>> start Given data

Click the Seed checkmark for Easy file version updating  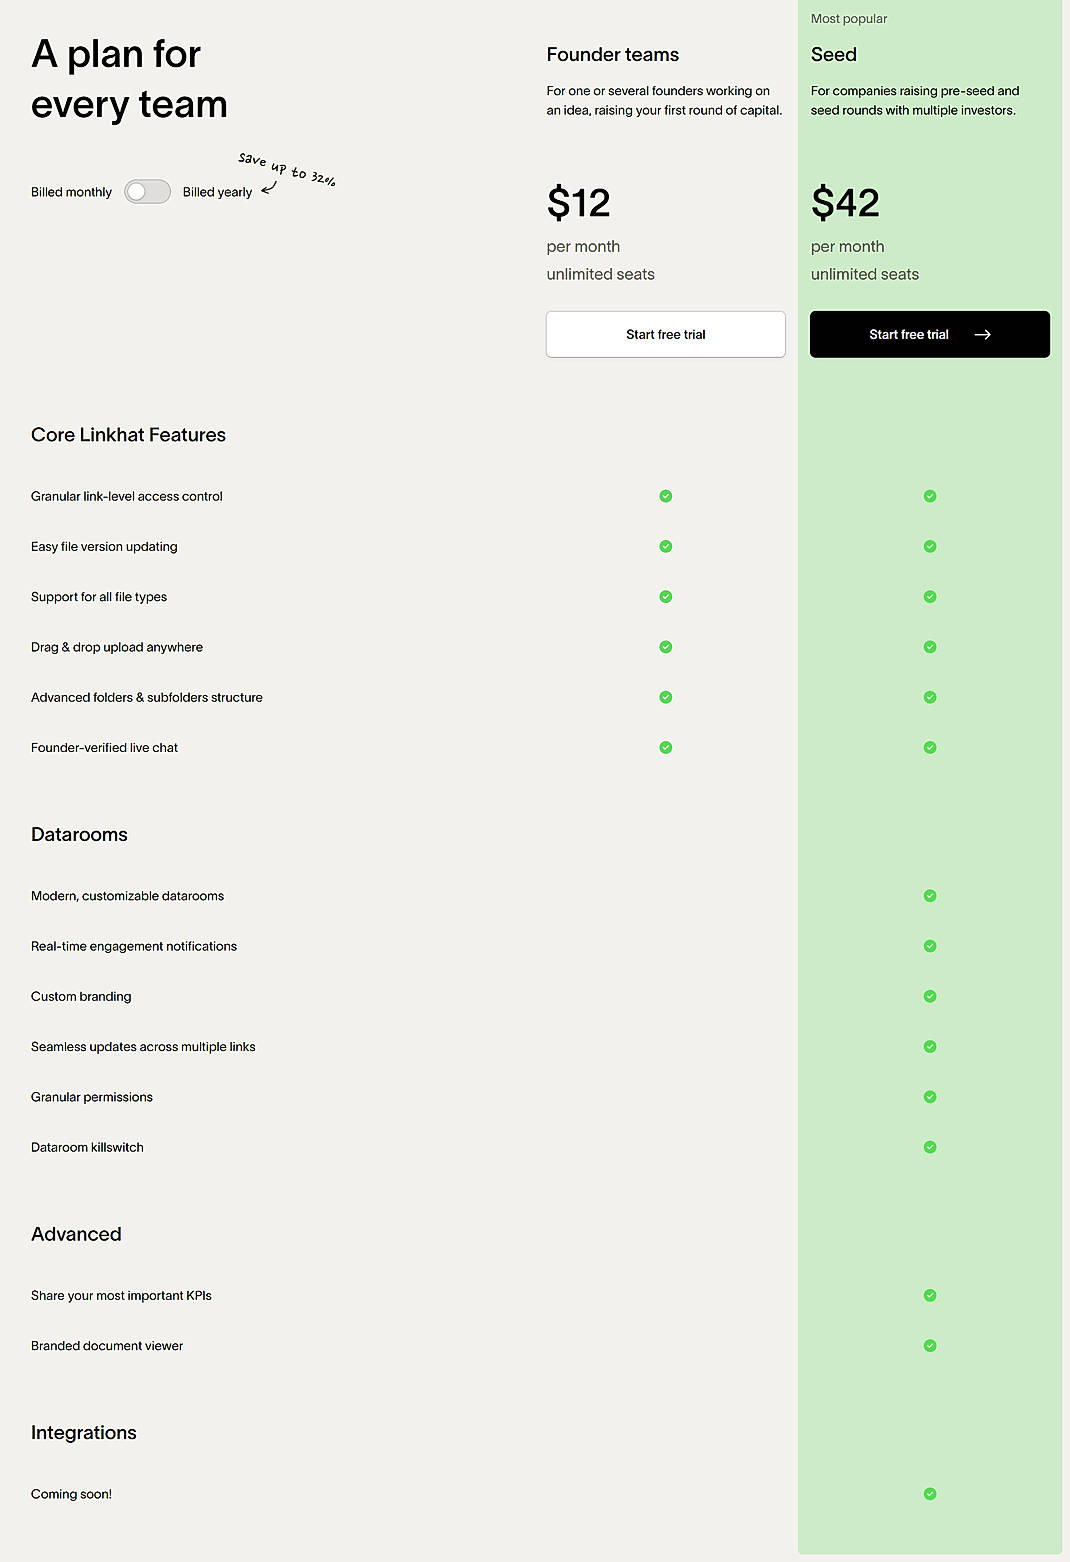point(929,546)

>> end Given data
>> start Given data

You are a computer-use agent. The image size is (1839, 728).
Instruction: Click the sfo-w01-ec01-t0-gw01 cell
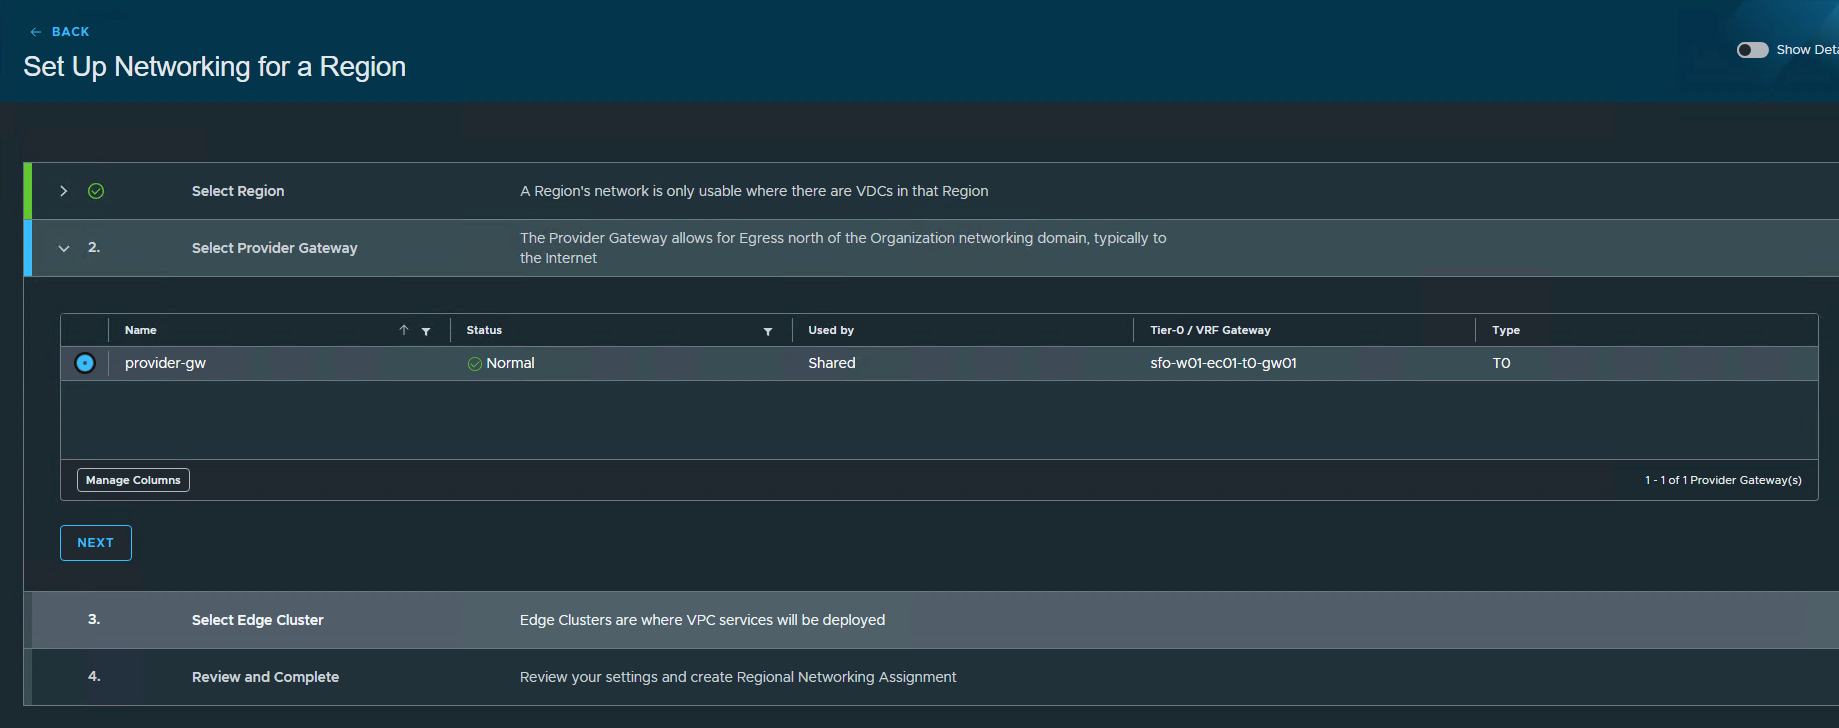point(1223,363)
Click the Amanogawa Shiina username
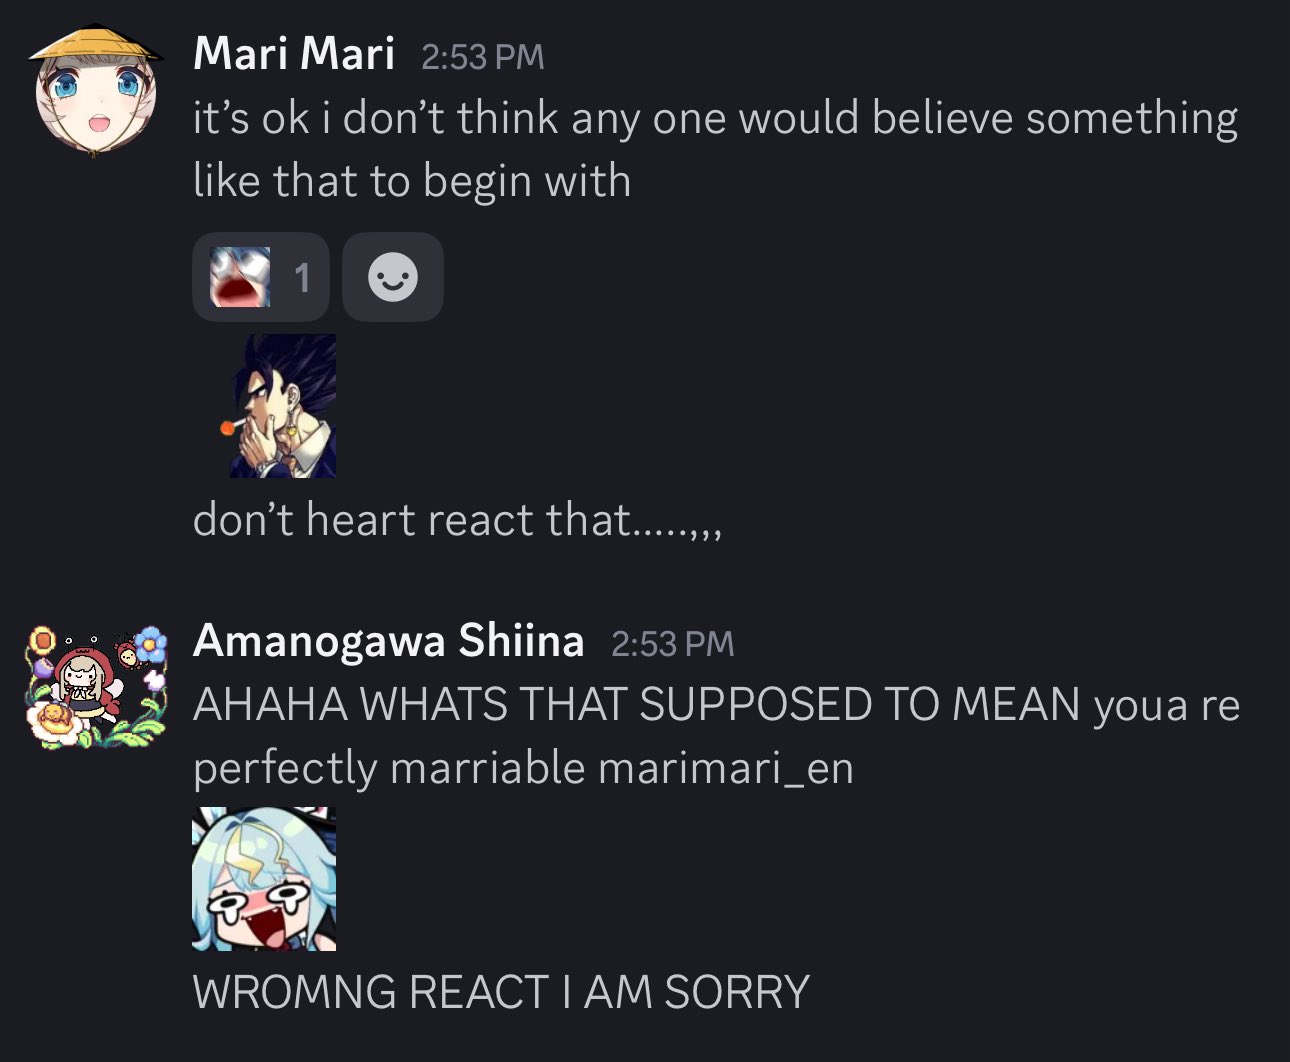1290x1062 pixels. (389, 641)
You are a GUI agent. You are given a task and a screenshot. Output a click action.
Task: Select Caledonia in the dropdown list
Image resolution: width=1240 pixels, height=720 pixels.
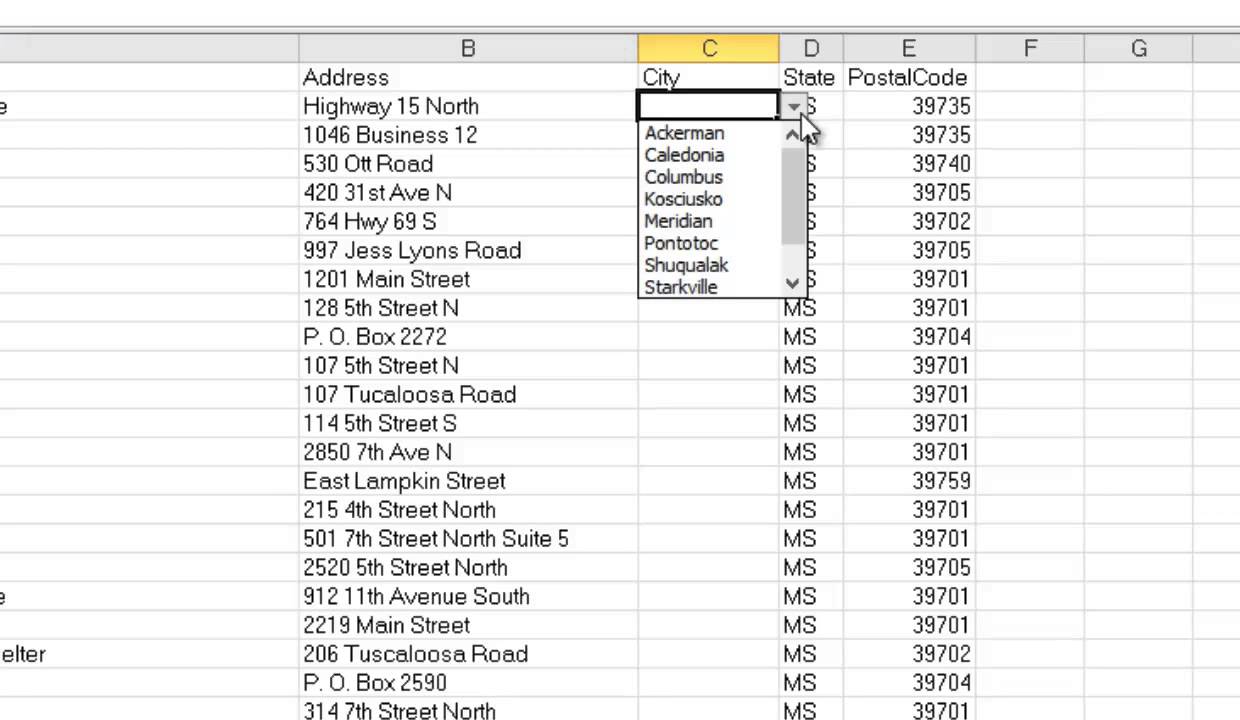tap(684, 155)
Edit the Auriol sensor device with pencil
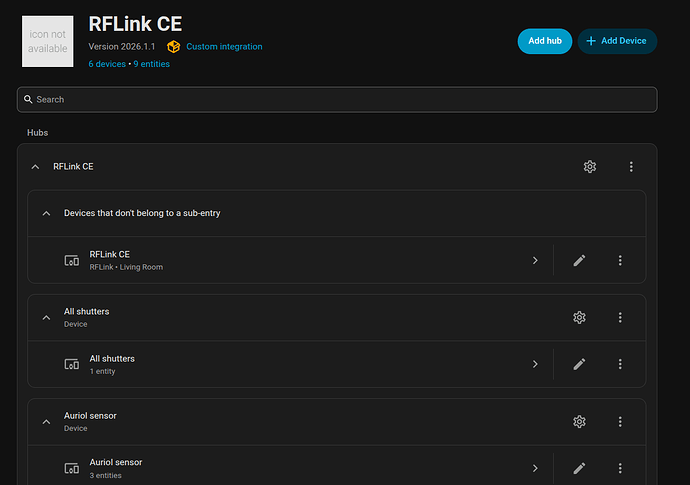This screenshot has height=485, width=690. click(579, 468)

>> end Given data
>> start Given data

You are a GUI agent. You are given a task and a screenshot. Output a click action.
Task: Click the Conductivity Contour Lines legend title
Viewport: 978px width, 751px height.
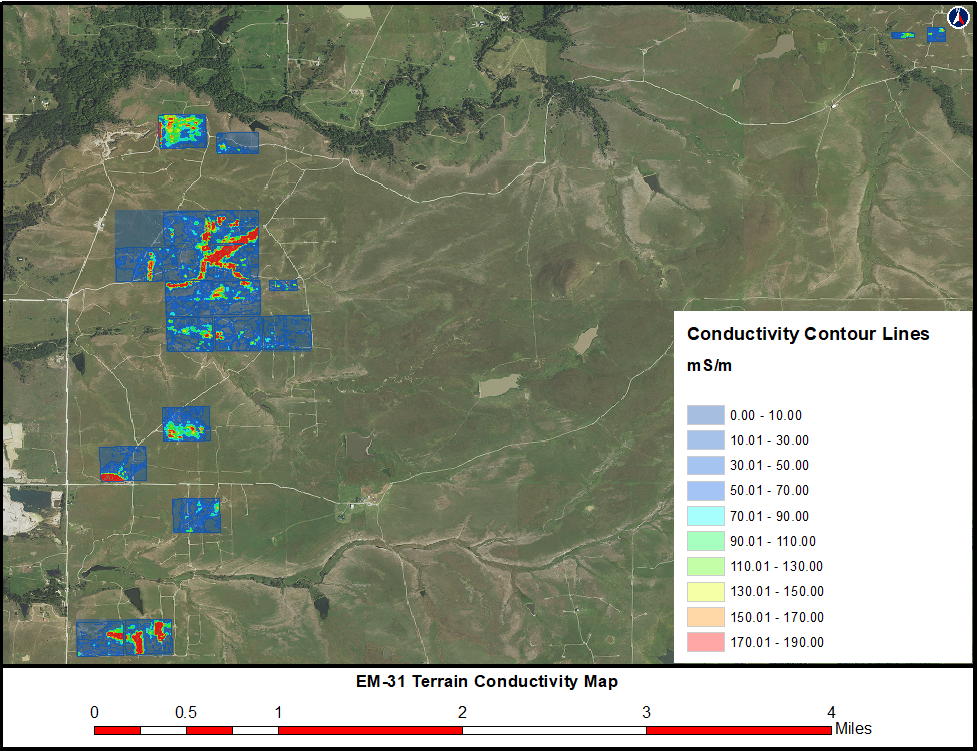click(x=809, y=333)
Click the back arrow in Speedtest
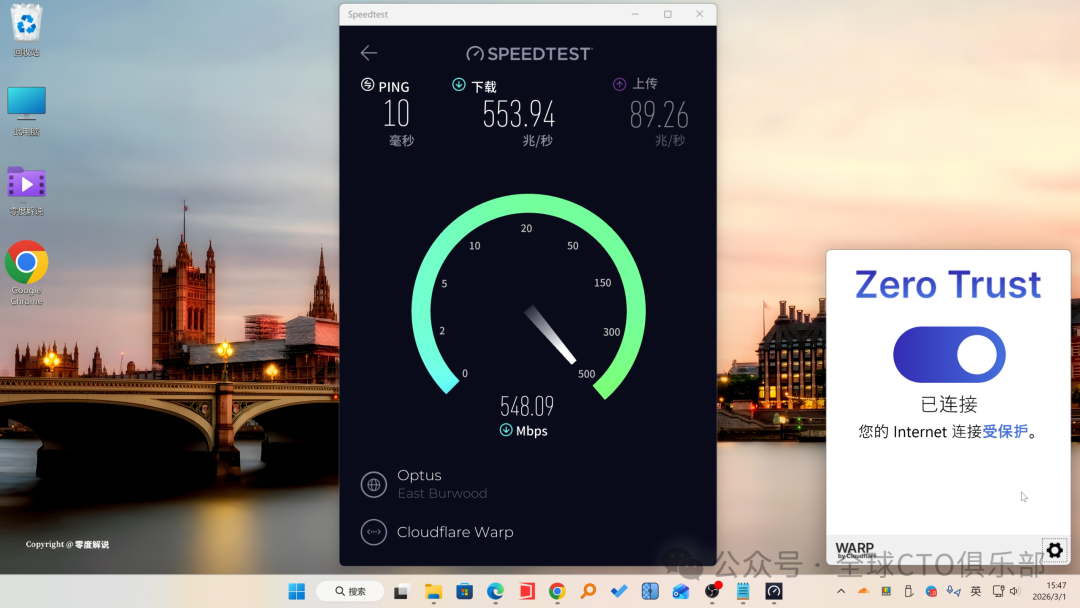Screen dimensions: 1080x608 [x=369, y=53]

>> end Given data

What this task involves
Reproduce the data from the line with "Click the Amanogawa Shiina username" up to and including the line with "This screenshot has", swapping "dropdown list" for "drop-down menu" and changing nothing else. Omit the pictures from the output.

The result
Click the Amanogawa Shiina username
1290x1062 pixels. (389, 641)
You are a GUI agent. You are given a task and a screenshot. Output a click action.
Task: Select Caledonia in the drop-down menu
Image resolution: width=1240 pixels, height=720 pixels.
tap(684, 155)
Edit the Auriol sensor device with pencil
This screenshot has height=485, width=690. click(579, 468)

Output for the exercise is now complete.